Mi chiedo solo quale sarà il prezzo che dovremo pagare per questa nuova rivoluzione economica-sociale-culturale.
Hai appena accennato e, secondo me, un po’ sottovalutato, gli aspetti negativi di questi cambiamenti: in una situazione come questa quante aziende chiuderanno? quante persone perderanno il lavoro? quali saranno le conseguenze sociali ed economiche? forse sono le stesse domande che si facevano i sociologhi all’inizio della rivoluzione industriale quando le macchine cominciarono a sostituire la manodopera….da allora in effetti il mondo si è evoluto….troveremo le strategie giuste per saper gestire anche questa nuova sfida…speriamo!
Maurizio, siamo solo agli inizi di una rivoluzione, che come tutte le rivoluzioni avrà le sue vittime; ne sono ben consapevole e non voglio sottovalutare niente. Non do nemmeno per scontato che tutto andrà meglio: se ti capita di leggere il libro che cito nel post, The End of Big, vedrai che anche Nicco Mele mette in guardia rispetto a vari rischi – anarchia, nuovi autoritarismi, crollo dei sistemi tradizionali di protezione sociale -. Credo che l’unica carta che abbiamo sia provare a giocarcela, nel modo migliore possibile, per fare aumentare il benessere (da non confondere con il PIL) e la democrazia.

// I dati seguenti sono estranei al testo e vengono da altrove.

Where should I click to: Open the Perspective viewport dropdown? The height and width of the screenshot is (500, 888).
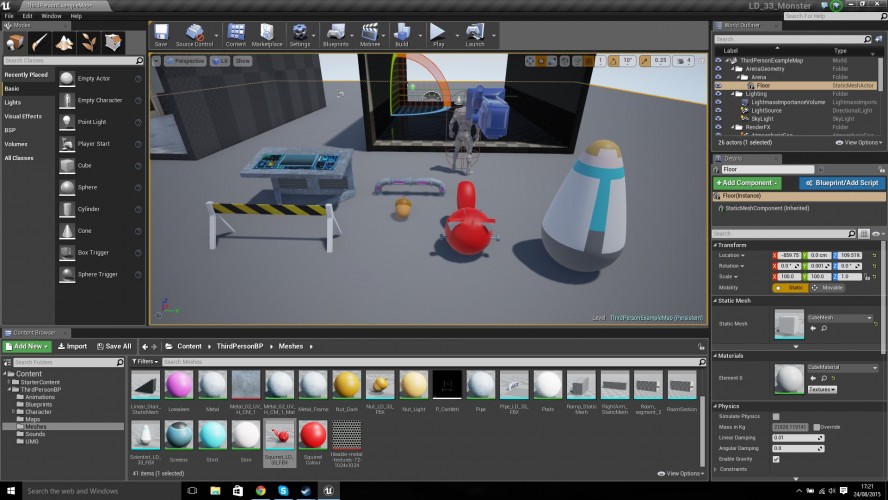185,61
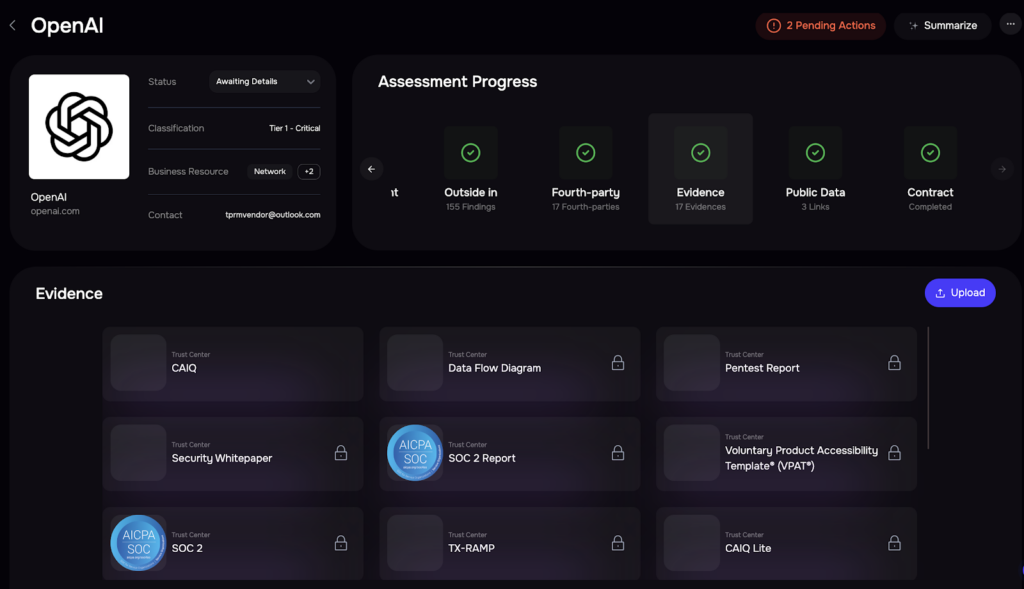The image size is (1024, 589).
Task: Click the Upload button in Evidence section
Action: [959, 292]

L’aspetto positivo che vedo è che abbiamo molto più potere fra le mani, e se sappiamo giocarcelo bene, se abbiamo la velocità e la leggerezza per giocarcelo bene, possiamo fare la differenza.
Anche io condivido completamente quanto scritto nel tuo articolo.

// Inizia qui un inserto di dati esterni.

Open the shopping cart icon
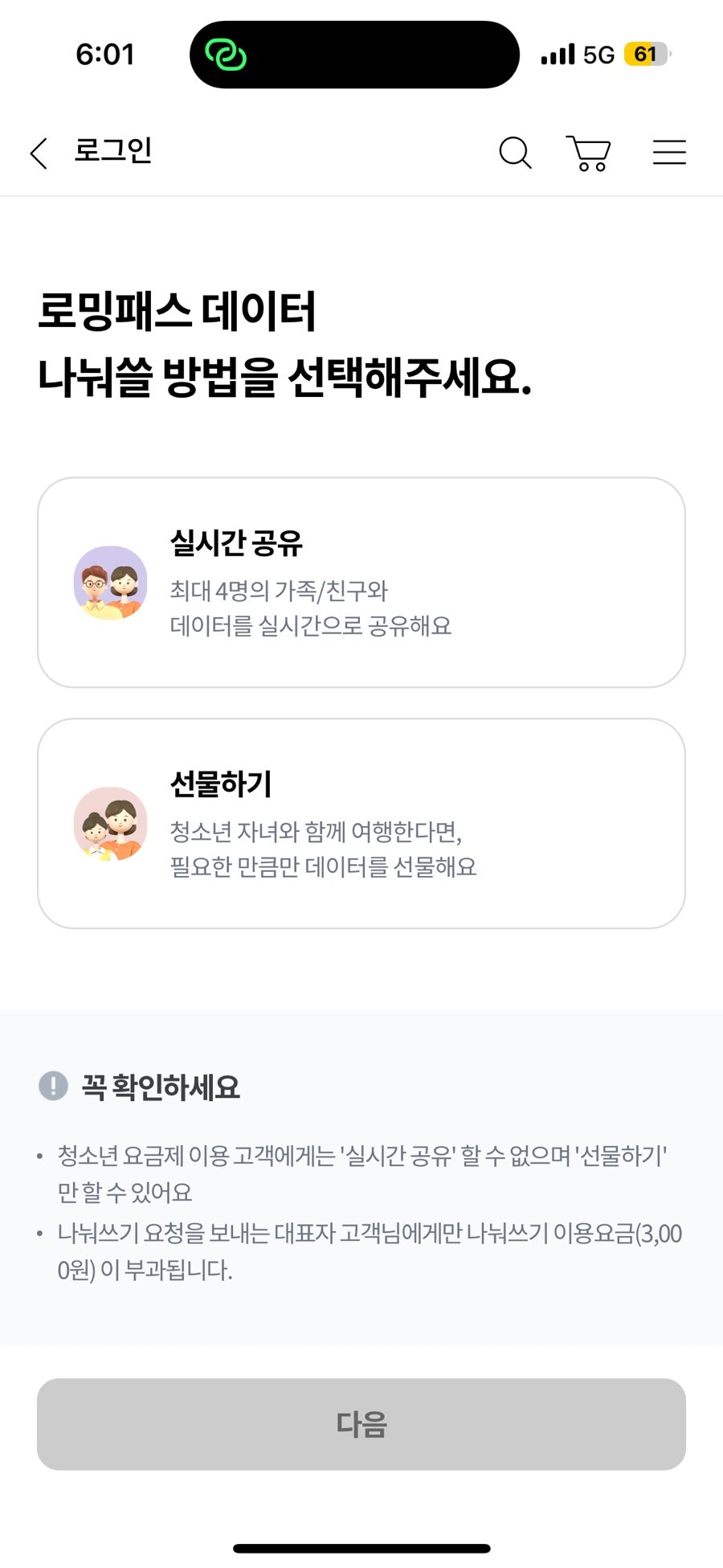This screenshot has height=1568, width=723. point(589,153)
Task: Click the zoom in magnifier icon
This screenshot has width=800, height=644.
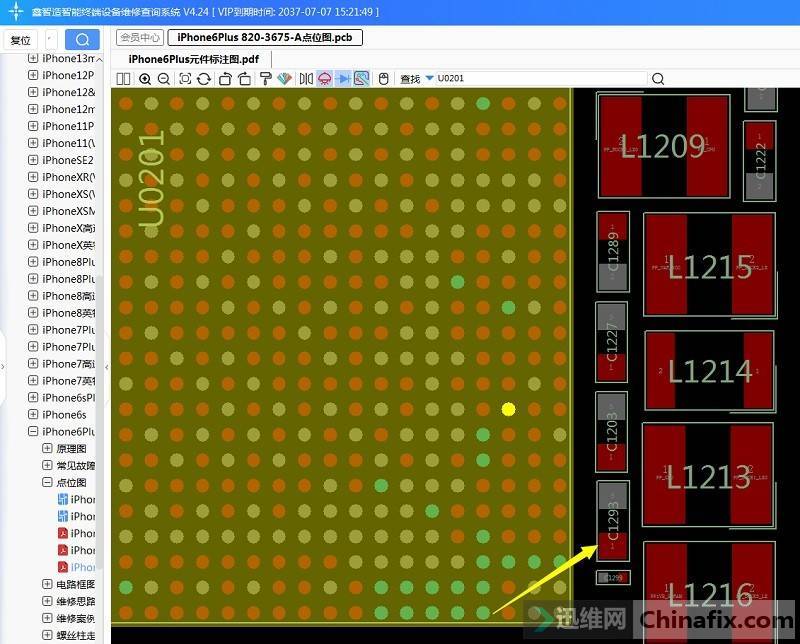Action: click(145, 79)
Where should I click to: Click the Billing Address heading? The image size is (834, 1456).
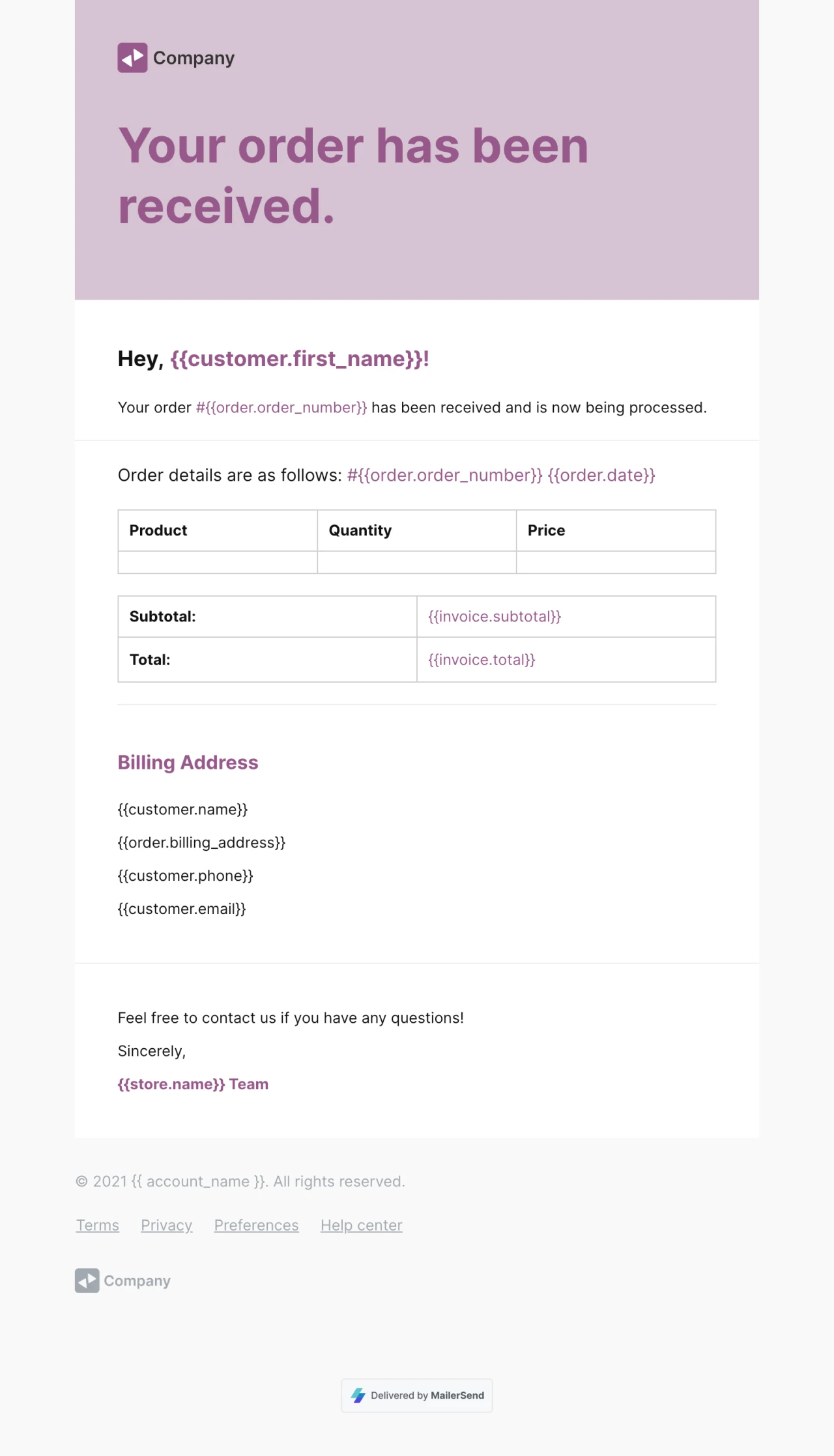(188, 762)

Tuttavia, pur essendo un sostenitore del noleggio, del consumo condiviso e di tutte le altre strategie e tecniche che consentono uno sfruttamento più corretto delle risorse, mi chiedo quanto, nel nostro paese, ci stiamo davvero incamminando su questa strada.
Da un lato, ad esempio, uso spesso le bici del bike sharing di Milano, che avranno anche qualche difettuccio, ma sono all’altezza di un confronto internazionale con altre città.
Ma dall’altro, uscendo dal mio vissuto personale, penso alla cultura tipica dell’italiano medio, per il quale la macchina è uno status symbol irrinunciabile, o all’altrettanto simbolico valore della casa di proprietà, o ancora all’ironia di possedere così tante cose da dover prendere – a noleggio – spazi per stoccarle…
Mi chiedo quanto ci vorrà per fare questo salto di mentalità.
Vedo per questo come un bel segnale la nascita di siti come LocLoc.it o Ozizu.it, che si propongono come una sorta di eBay del noleggio per i privati, e spero che non restino fenomeni di nicchia.